## INSTRUCTIONS TO FOLLOW
The entries below hold a line with "Tutorial (682, 36)" and a line with "Source of annotation with FA2H [Source". Return those lines and all that lie between them, exactly and only.

## MATERIAL FOR THIS TASK
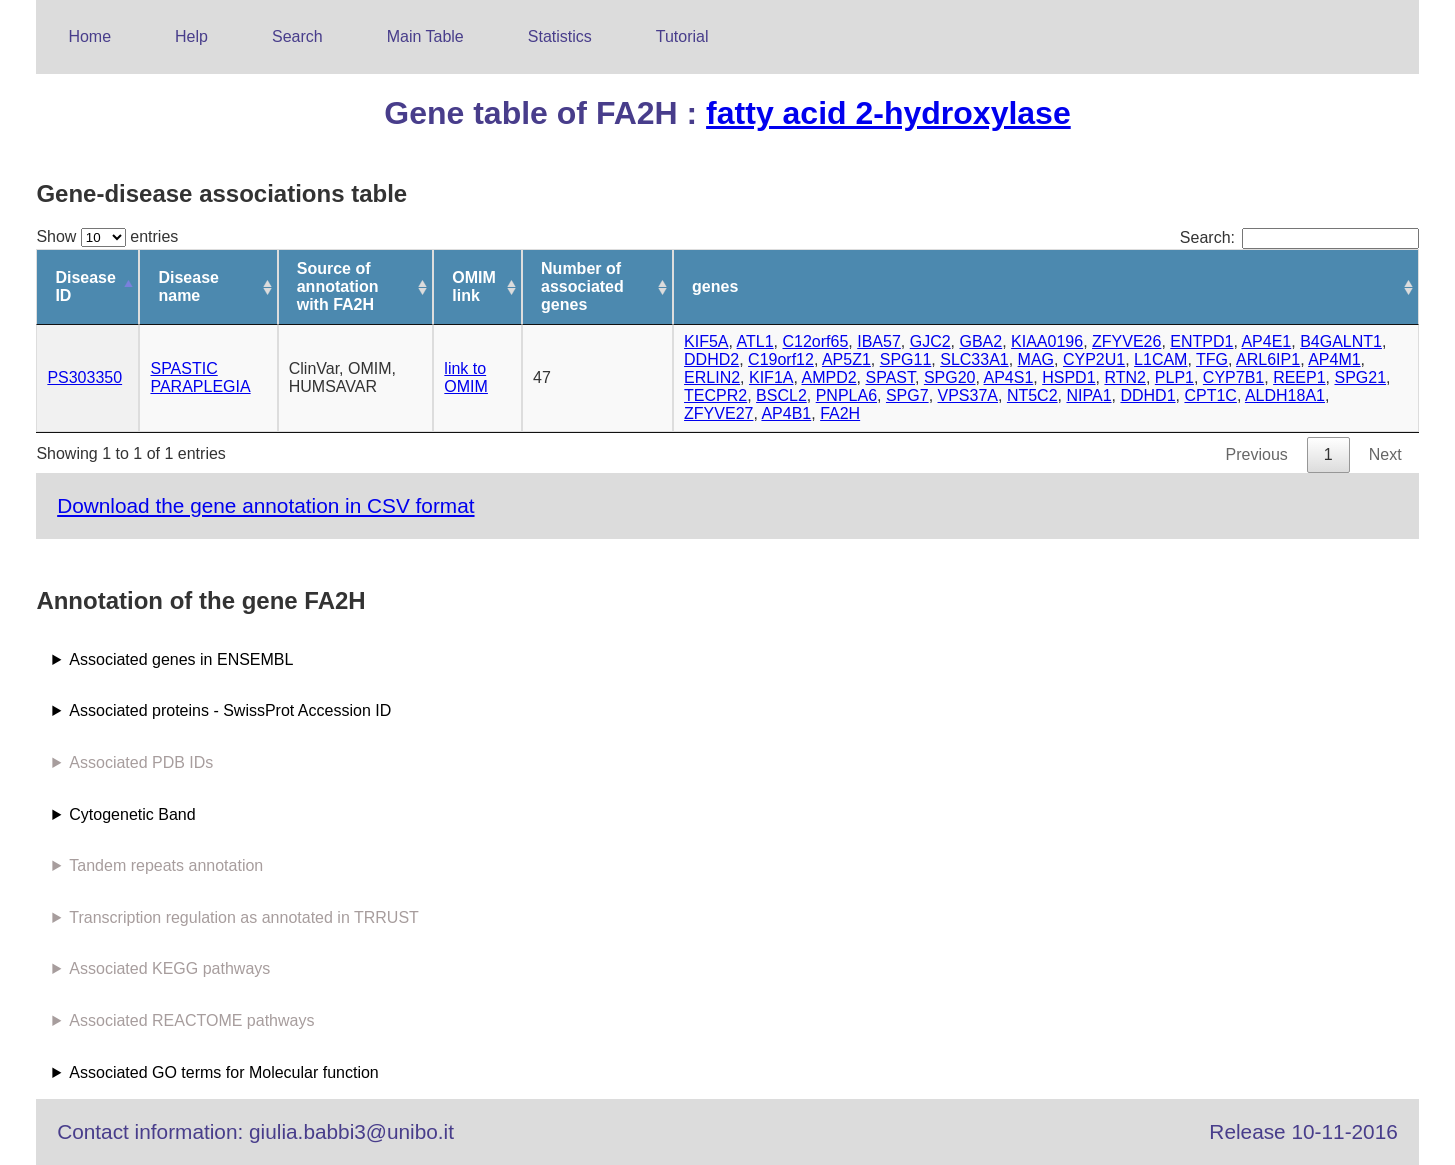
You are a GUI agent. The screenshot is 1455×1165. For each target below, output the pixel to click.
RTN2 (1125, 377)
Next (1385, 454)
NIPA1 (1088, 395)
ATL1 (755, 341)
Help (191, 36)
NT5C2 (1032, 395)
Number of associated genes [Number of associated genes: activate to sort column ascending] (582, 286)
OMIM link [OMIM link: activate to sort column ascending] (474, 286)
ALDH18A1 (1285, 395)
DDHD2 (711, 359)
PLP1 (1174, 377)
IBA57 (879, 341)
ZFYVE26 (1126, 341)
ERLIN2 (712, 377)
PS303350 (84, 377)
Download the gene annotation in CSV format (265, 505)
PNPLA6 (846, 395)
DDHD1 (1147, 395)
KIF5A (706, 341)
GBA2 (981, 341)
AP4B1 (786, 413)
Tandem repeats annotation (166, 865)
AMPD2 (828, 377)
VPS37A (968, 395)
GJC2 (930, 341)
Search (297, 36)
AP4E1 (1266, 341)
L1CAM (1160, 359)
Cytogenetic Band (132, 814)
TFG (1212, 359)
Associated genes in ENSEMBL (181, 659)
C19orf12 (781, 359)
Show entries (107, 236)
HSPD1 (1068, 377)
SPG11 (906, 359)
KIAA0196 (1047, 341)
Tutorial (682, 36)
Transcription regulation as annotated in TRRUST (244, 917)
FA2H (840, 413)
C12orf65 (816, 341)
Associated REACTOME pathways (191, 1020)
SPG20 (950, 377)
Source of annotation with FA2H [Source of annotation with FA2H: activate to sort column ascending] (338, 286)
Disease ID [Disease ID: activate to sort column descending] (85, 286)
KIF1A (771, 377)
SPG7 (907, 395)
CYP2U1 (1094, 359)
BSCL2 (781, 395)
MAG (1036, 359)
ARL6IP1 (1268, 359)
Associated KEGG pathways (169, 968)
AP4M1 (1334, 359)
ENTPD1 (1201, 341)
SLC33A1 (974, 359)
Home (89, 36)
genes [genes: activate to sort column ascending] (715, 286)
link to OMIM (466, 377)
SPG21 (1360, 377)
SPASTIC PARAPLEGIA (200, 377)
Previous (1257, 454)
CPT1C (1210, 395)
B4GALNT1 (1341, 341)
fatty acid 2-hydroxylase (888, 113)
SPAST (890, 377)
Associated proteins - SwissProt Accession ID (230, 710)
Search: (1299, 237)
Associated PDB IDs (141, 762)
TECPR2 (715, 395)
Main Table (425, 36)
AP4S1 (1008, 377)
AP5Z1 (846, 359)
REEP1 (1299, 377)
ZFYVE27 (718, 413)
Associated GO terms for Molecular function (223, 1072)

--

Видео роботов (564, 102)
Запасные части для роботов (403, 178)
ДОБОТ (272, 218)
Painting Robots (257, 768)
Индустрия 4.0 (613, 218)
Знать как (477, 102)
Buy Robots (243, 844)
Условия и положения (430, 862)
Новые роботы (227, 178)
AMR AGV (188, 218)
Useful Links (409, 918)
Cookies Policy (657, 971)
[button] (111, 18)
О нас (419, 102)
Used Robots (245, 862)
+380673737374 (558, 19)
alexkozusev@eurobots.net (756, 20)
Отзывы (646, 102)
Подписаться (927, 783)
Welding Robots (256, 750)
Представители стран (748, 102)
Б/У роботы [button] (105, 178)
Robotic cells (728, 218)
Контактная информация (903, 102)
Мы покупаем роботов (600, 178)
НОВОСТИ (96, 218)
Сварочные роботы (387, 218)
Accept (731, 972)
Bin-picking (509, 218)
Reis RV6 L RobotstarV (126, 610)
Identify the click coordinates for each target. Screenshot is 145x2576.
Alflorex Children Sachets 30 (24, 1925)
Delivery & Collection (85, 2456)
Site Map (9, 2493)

==

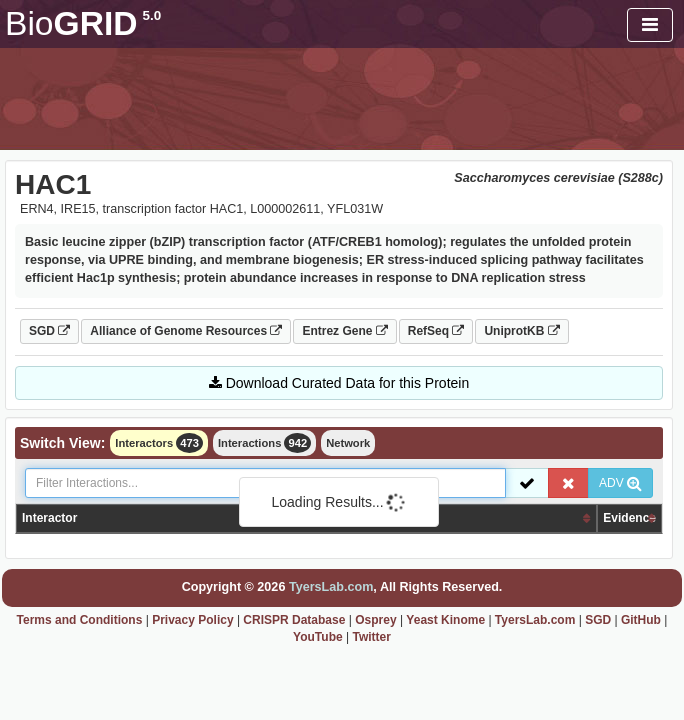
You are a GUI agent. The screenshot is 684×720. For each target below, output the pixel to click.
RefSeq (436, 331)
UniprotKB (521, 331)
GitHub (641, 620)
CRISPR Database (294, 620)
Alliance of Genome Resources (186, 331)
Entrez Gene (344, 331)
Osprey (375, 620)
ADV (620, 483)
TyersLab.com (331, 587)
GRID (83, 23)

## RESPONSE AREA
Tutorial (682, 36)
Transcription regulation as annotated in TRRUST (244, 917)
FA2H (840, 413)
C12orf65 (816, 341)
Associated REACTOME pathways (191, 1020)
SPG20 (950, 377)
Source of annotation with FA2H [Source of annotation with FA2H: activate to sort column ascending] (338, 286)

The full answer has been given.